I honestly have no idea how many times I have read that book with its awful cover and cramped, hard-to-read print. Thankfully, Penguin has released–in the UK and Canada–a new Nineteen Eighty-Four paperback that does the book justice. The text is set in a much better font and is laid out in a much more reader-friendly manner.
To me the best part of the new printing, and what made me order a copy from a London bookshop, is the cover:
The words 'Nineteen Eighty-Four' and 'George Orwell' are embossed and then blacked out as if the Ministry of Truth got ahold of the book after printing. The design, by David Pearson is simple and intelligent.

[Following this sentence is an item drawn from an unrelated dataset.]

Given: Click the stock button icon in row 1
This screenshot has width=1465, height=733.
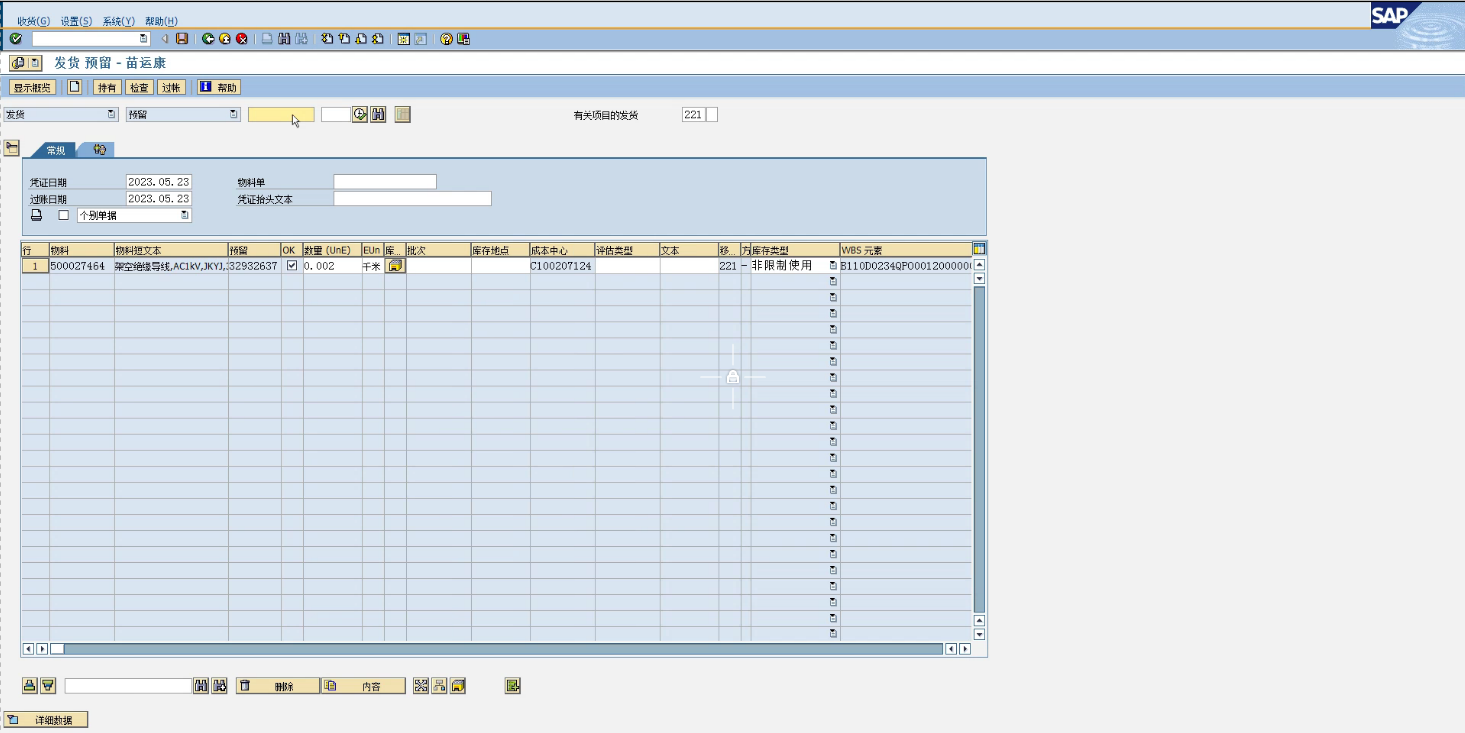Looking at the screenshot, I should (395, 266).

As soon as I saw it I had to have a copy.
I do plan on buying–and reading many, many times–the other four titles in Penguin's Great Orwell series: Animal Farm, Down and Out in London and Paris, Politics and the English Language, and Homage to Catalonia. Perhaps new copies of Burmese Days and Why I Write are in order as well...
In the meantime I'll be (re-)reading Nineteen Eighty-Four.